He never beat or whipped him when he was in custody.

He never starved him.

He just put him in chains, in plain view.

“Ross wanted to own him,” Jack said. “What it was, he had to break you. He hated disobedience. If you didn’t cower down, didn’t bow, he wasn’t satisfied. Charles wouldn’t. It wasn’t enough that he put you in jail, or on the work crew. He had to break your spirit, and he couldn’t break Charles.”

One day, when my father was free, Ross saw my mother in town.

“How’s your man?” he asked.

“He’s working, doing good,” she said.

“Well, I know he don’t treat y’all right,” he said.

He tipped his hat.

“You call me if there’s anything I can do.”

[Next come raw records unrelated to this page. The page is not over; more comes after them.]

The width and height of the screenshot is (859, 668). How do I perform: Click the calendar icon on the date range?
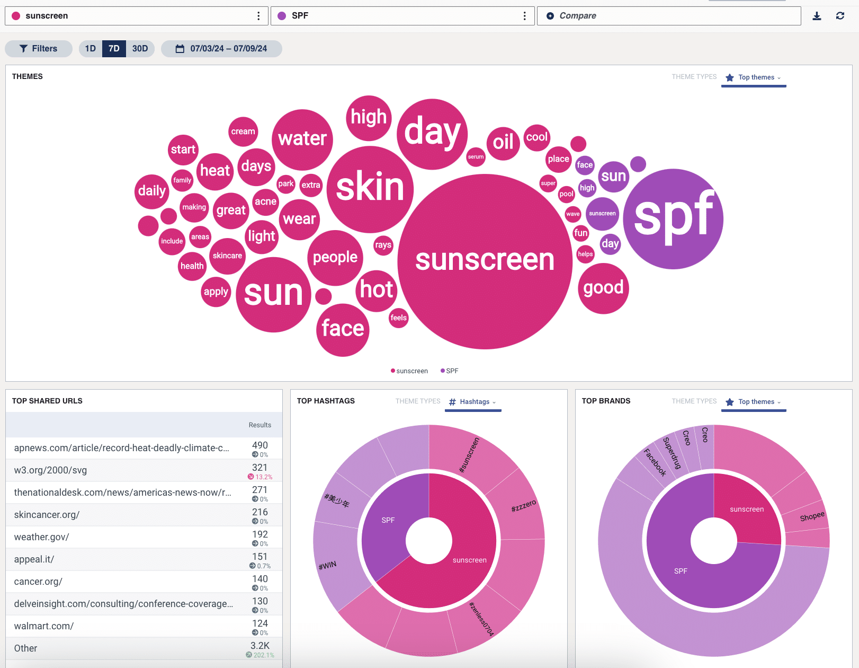[179, 48]
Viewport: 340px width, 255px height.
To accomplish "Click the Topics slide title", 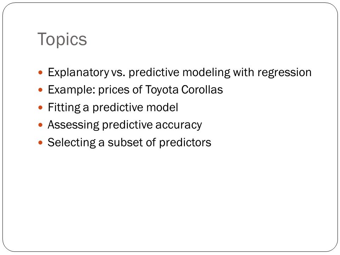I will tap(62, 40).
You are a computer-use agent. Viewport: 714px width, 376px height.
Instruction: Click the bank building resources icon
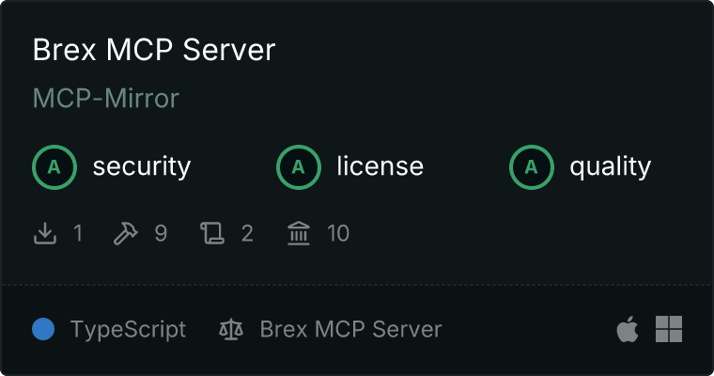point(299,233)
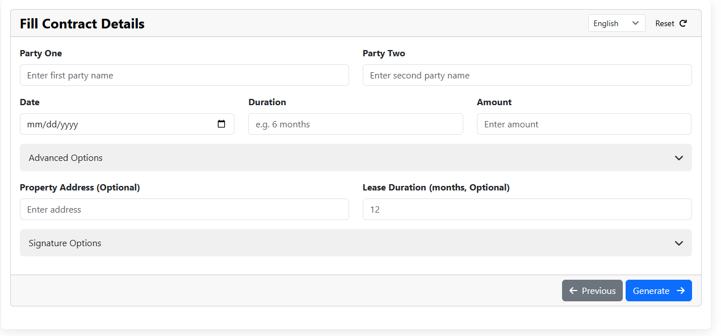Image resolution: width=721 pixels, height=336 pixels.
Task: Click the Generate button
Action: point(658,291)
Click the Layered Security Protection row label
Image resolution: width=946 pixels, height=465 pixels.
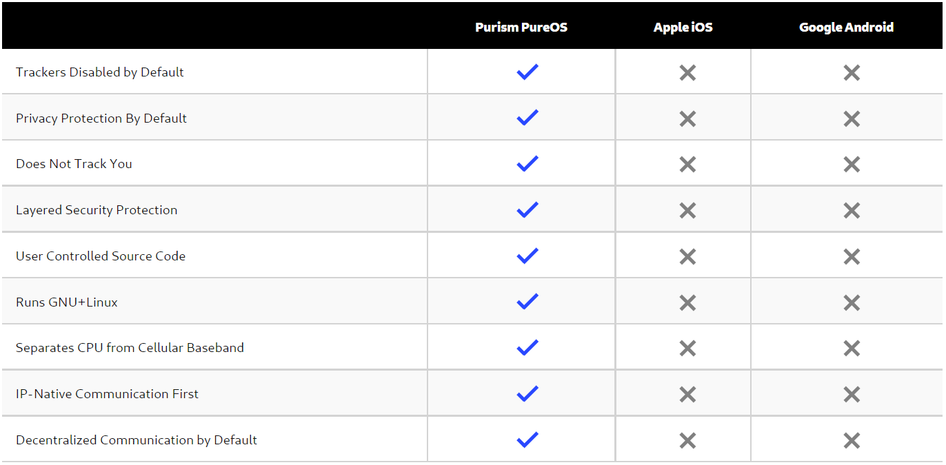[97, 210]
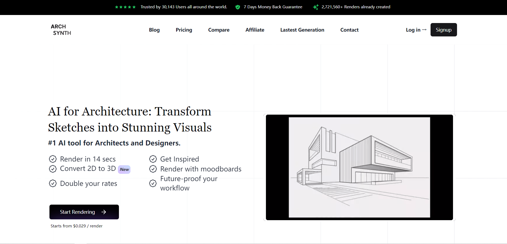Click checkmark badge beside 'Render in 14 secs'
This screenshot has width=507, height=244.
point(53,159)
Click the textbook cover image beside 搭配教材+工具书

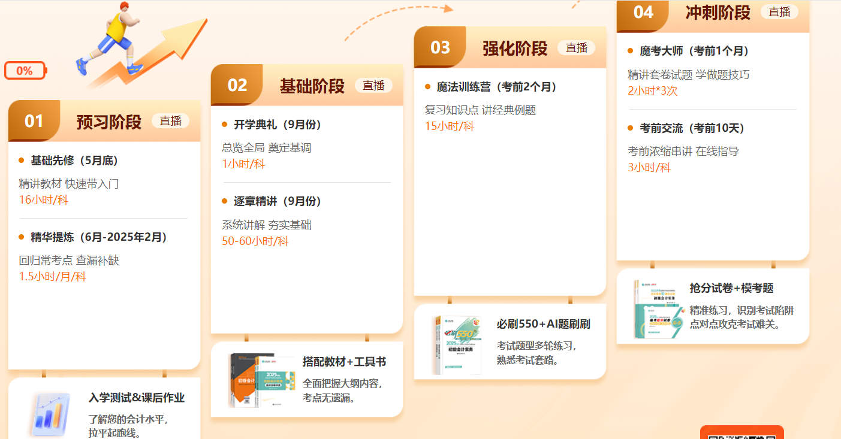click(x=261, y=380)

It stopped being fun after a while.

He and Jack liked to string trotlines then in the Coosa, up near the little town of Ohatchee. They would take Purex jugs and nylon cord, and bait the lines with whatever foul-smelling meat they had. The next day they would pull them in, and there might be crappie or catfish, always something. One day the lines were gone. Close by, they noticed varmint traps. A man named Johnson, a good friend of Ross’s, was the only trapper they knew.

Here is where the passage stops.